Trout Unlimited CCC

Part of the Knowing Our Waters Project

By Kirk Jalbert, Manager of Community-Based Research and Engagement
Maps by Matt Kelso, Manager of Data and Technology

Many of Pennsylvania’s waterways have been impaired by decades of changing land use activities. These include a myriad of potential impacts related to the oil and gas industry such as spills at active and abandoned wells, water withdrawals, the improper disposal of wastewater, temperature increases due to removal of riparian buffers, and sedimentation from roadway construction.
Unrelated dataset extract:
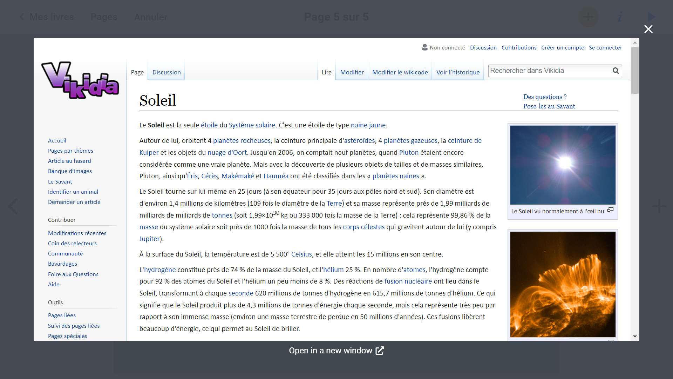This screenshot has width=673, height=379.
Task: Click the Vikidia logo
Action: [x=80, y=80]
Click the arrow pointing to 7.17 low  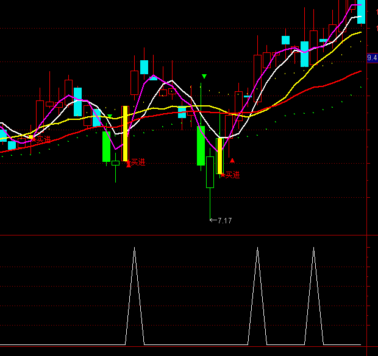pyautogui.click(x=213, y=220)
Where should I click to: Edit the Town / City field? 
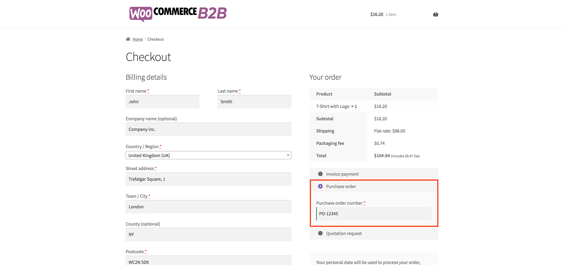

Today, only 30% of Pennsylvania’s streams contain some population of brook trout, brown trout, or rainbow trout. Less than 2% of these sustain naturally reproducing wild trout native to the region.
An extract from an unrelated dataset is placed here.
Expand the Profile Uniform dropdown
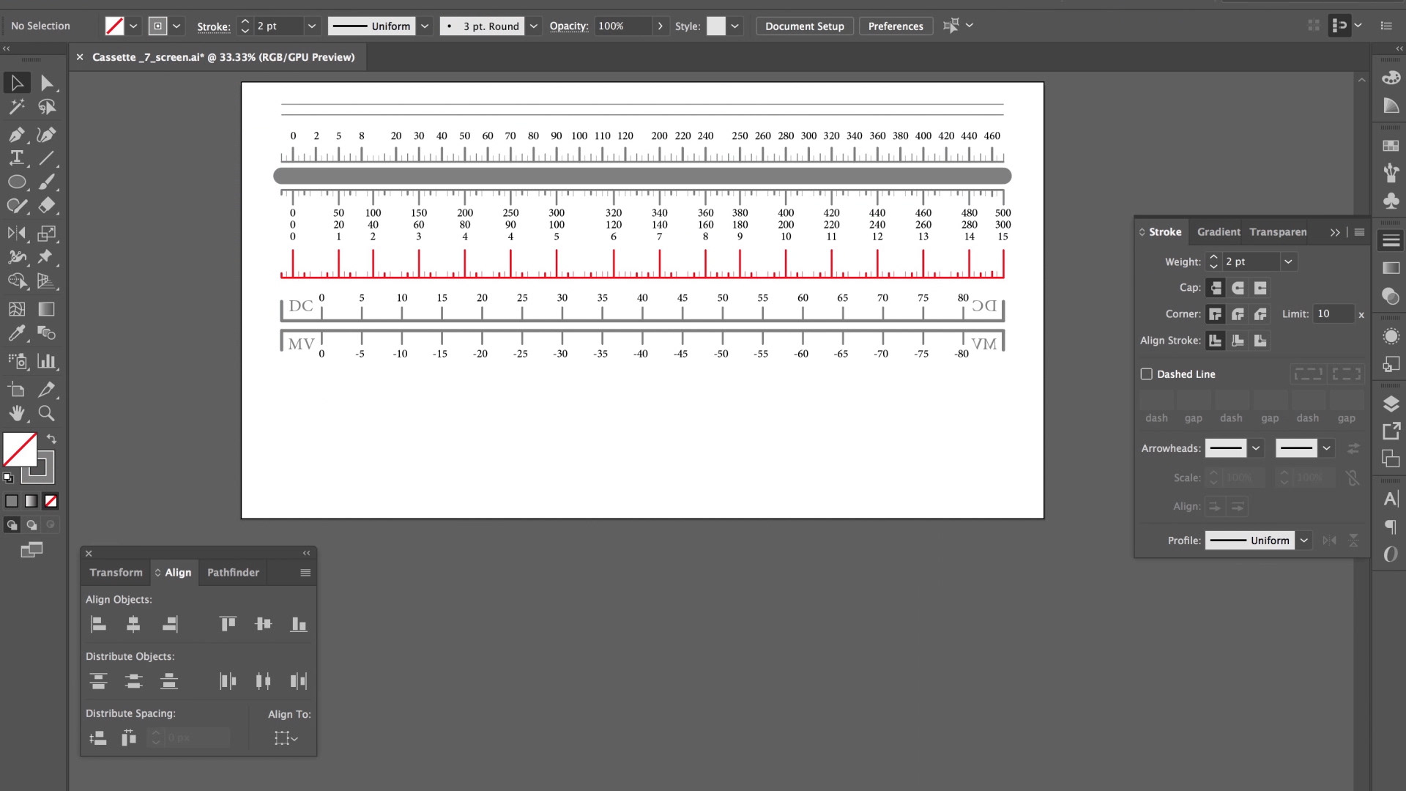The width and height of the screenshot is (1406, 791). (1304, 541)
This installment of the Knowing Our Waters project – formatted as an interactive “story map” – tells the story of The Pennsylvania Council of Trout Unlimited (PATU), and their volunteer water monitoring program called the Coldwater Conservation Corps (CCC) that seeks to protect these high quality watersheds. FracTracker joined the CCC in September 2015 for a “watershed snapshot day” held in the Sinnemahoning Creek Watershed, in Potter County, PA.
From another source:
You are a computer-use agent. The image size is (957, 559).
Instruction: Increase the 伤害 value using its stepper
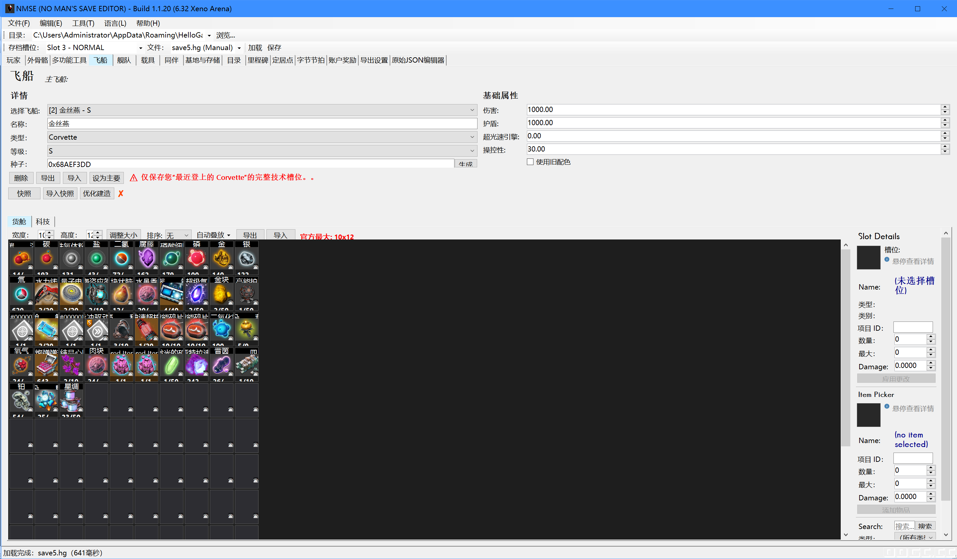pos(945,107)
Compared to other watersheds featured in the Knowing Our Waters project, Sinnemahoning Creek has largely been protected from some of the major environmental impacts of unconventional oil and gas development. However, the watershed is situated in a region that has seen a long history of conventional drilling, and is slated for additional conventional and unconventional drilling in the future. In this article we hear the stories of CCC volunteers and why they participate in monitoring. We also get a glimpse of how PATU hopes to use this information to protect highly valued fishing habitats like Sinnemahoning Creek from the oil and gas industry’s related hazards.